Apología del delito: Una Reflexión a Propósito de lo ocurrido en Texcoco

Por Alfonso Ángeles
México: Un país que llora a sus hijos asesinados o desaparecidos, pero que canta, admira e idolatra a los asesinos a través de los corridos tumbados y bélicos. ¡Qué cosa tan terrible vivimos actualmente!
Un país que idolatra al verdugo, convirtiendo al criminal en ídolo —llevándolo incluso al altar—, mientras critica y condena a quien triunfa con esfuerzo, trabajo y disciplina. ¿Qué diablos le pasa a la juventud que venera a la muerte, al desalmado, al asesino, al narcotraficante, al jefe de plaza? Que corea sus canciones como mantras, que los invita a drogarse y a verlos como héroes.
Mientras las madres buscadoras claman por sus hijos desaparecidos, se ensalza a quienes muy probablemente los asesinaron. ¿En qué clase de sociedad nos estamos convirtiendo? ¿Qué demonios habita en el imaginario de los jóvenes, que enloquecen al escuchar música que hace apología del delito? ¿Qué significado encuentran en esas letras? ¿Qué inspiración los lleva a adoptar los estereotipos de esos personajes?
La respuesta es incómoda: la sociedad ha normalizado el crimen. Para muchos jóvenes, los asesinatos, las drogas y la impunidad son parte de su identidad. Cantan canciones sobre narcos sin saber multiplicar, pero memorizan cada verso donde el delincuente es un dios omnipotente, temido y respetado.
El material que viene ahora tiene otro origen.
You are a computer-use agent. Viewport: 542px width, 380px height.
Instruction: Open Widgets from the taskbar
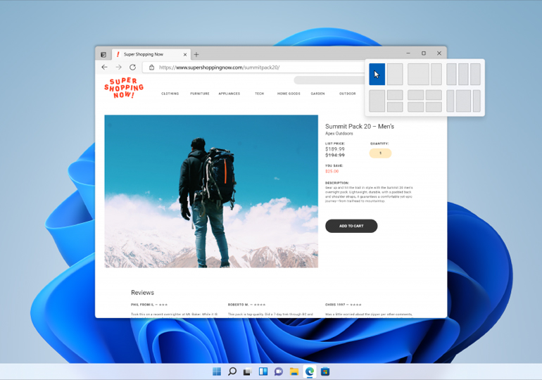pos(263,372)
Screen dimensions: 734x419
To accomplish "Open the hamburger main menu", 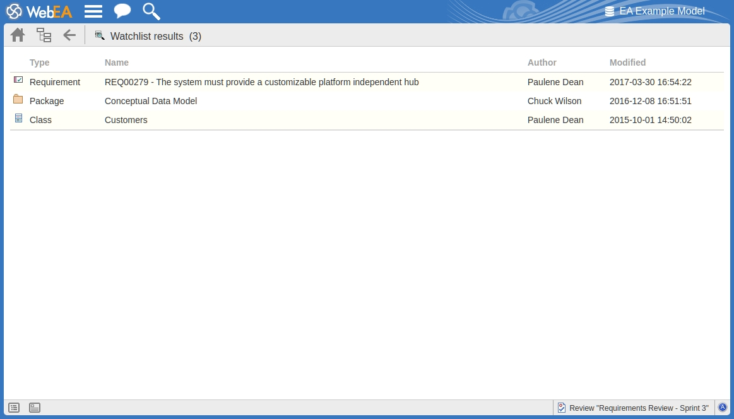I will pyautogui.click(x=93, y=11).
¿De quién es la culpa? Es cruel, pero es de todos. Hemos permitido que el crimen sea una aspiración, que robar sea más valorado que estudiar. ¿Por qué un maestro gana 15 mil pesos quincenales, mientras un criminal obtiene eso en días? Eso es lo que atrae a muchos: dinero fácil, lujos e impunidad.
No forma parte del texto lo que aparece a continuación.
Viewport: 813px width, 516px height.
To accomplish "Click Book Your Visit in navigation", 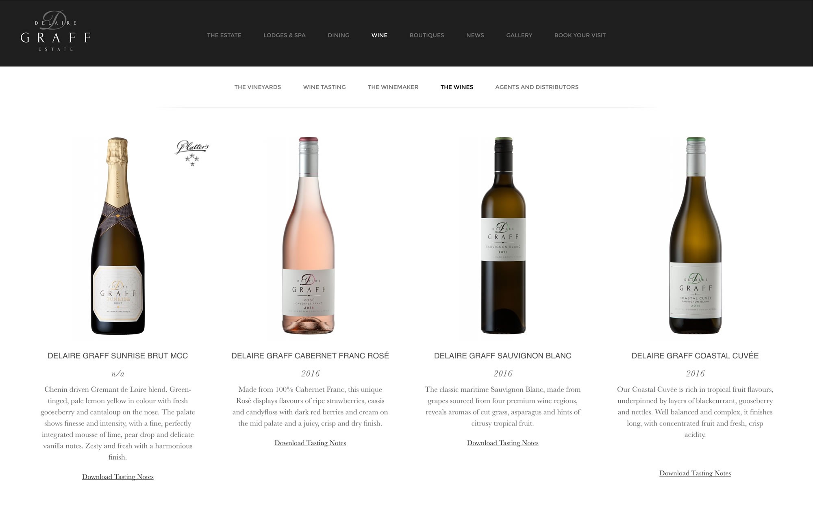I will tap(580, 35).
Cuando normalizamos lo deleznable, nos convertimos en cómplices. No hemos frenado los feminicidios, las desapariciones o los muertos que son heridas abiertas del país. Lo ocurrido hace días en Texcoco —donde se glorificó al asesino y se tachó de “traidor” al cantante que rechazó los corridos bélicos— es el reflejo de esta contradicción.
Nuestra sociedad debe decidir: ¿seguir llorando a los muertos o seguir cantando himnos a sus verdugos? Vivimos en un mundo al revés: lamentamos las víctimas, pero coreamos las hazañas de quienes las destruyen.